Cofense Triage Integrate John Breeden/IDG

Emails submitted by users as suspected phishing can be automatically scanned by various antivirus or protection engines to give a better picture of the type of threat the mail represents.

Once an investigation is launched, admins have a variety of tools available within Triage to categorize e-mails as legitimate, a grey mail such as an ad or newsletter, or a bonafide phishing attempt. Triage integrates with most malware or threat-scanning programs, and even sandboxing tools, so the reported mail can be examined for overt threats, or links to compromised web servers. The headers, which are often spoofed in phishing e-mails, can be examined. And even the full text of the letter, rendered but not actually assembled to protect the IT teams working within Triage, can be read and displayed.

Cofense Triage Sample John Breeden/IDG

In addition to examining things like message headers, administrators can have Triage fully assemble a specific e-mail message to examine. The mail is emulated, not opened in a browser, so no embedded threats can trigger during the investigation.

In testing, it was fairly easy to confirm phishing e-mails. Most of them are not particularly innovative, and even the best ones need to follow certain patterns, such as spoofing their return address information or asking a user to click on an outside link disguised as something internal. Slightly harder to catch were the so-called “recon” e-mails that didn’t contain any links or malware, just a note from someone pretending to be a boss asking for financial data, passwords or outright money transfers. Even then, there are telltale signs that Triage can highlight.

Once an e-mail has been categorized, there are several options that admins within Triage can take. These include sending off an e-mail to mail administrators asking to blacklist certain addresses, creating trouble tickets to prevent future threats of a similar nature, thanking users for their help – and possibility raising their reputation scores by a few points, or creating rules that can be used to more quickly identify specific phishing threats in the future.

Right now, Triage only supports e-mail-based options. For example, you can’t actually force your firewall to block IP addresses from within the program, only create a trouble ticket or ask the team that handles that to do so. Cofense representatives say they are working on some new options to further empower Triage, but they were not available as of this round of review testing.

Cofense Triage Actions John Breeden/IDG

A variety of e-mail-based actions can be taken in response to revealed threats, including asking IT teams to block IP addresses or thanking alert users for reporting the mail as a suspected phishing attack.
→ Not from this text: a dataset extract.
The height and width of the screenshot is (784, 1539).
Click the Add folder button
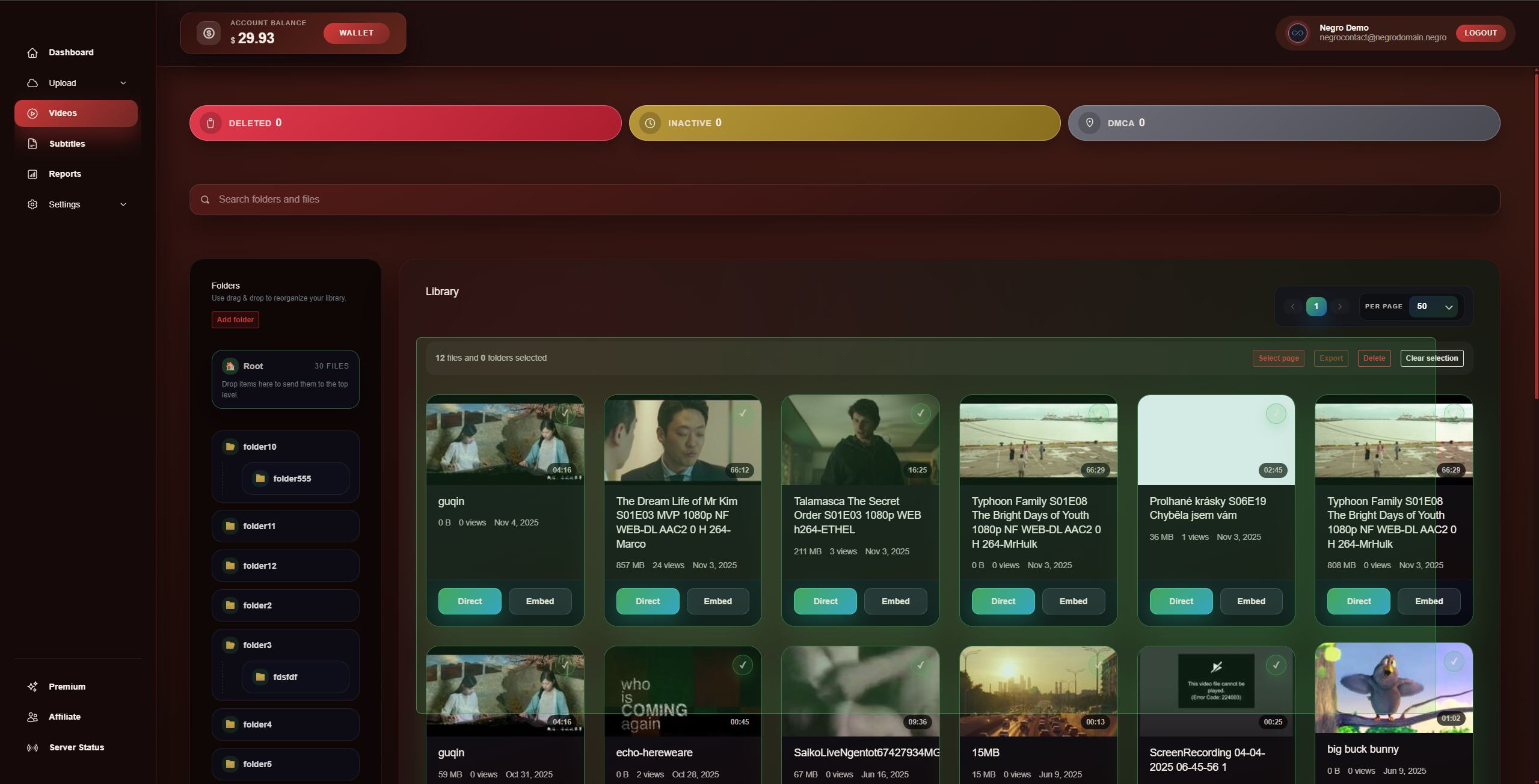pyautogui.click(x=235, y=320)
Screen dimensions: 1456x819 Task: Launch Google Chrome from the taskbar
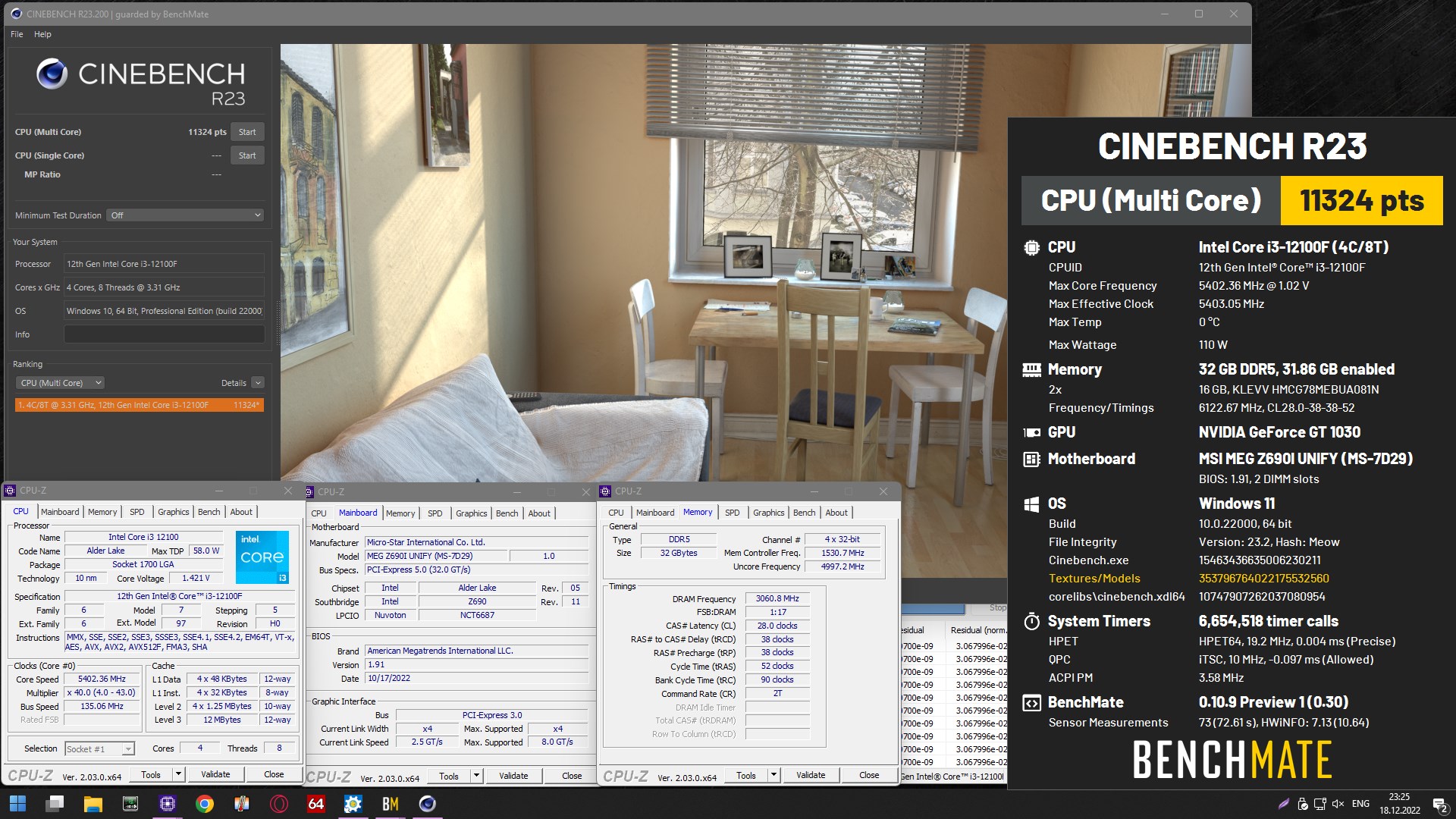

It’s also interesting to note that the effectiveness of Triage is based on the strength of the local user community within an organization. If you install Triage and no users bother to report any phishing e-mails, the console will remain blank. A similar situation arises if users only report non-phishing e-mails to the system. As such, while the PhishMe simulation product is not required for Triage to work, more highly trained and motivated users will act as both a first line of defense and a force multiplier. Triage will technically work without PhishMe, but probably not nearly as effectively with an untrained user pool.

Phishing e-mails are not going anywhere. Even with extremely low possibilities of success, it normally only takes one distracted or untrained user to click on a bad link to open a bridgehead into a protected network. Cofense’s Triage is still evolving, but even now represents one of the most advanced defenses against the growing threat of phishing. And when combined with PhishMe to further train users about the dangers, it gets even more worthwhile.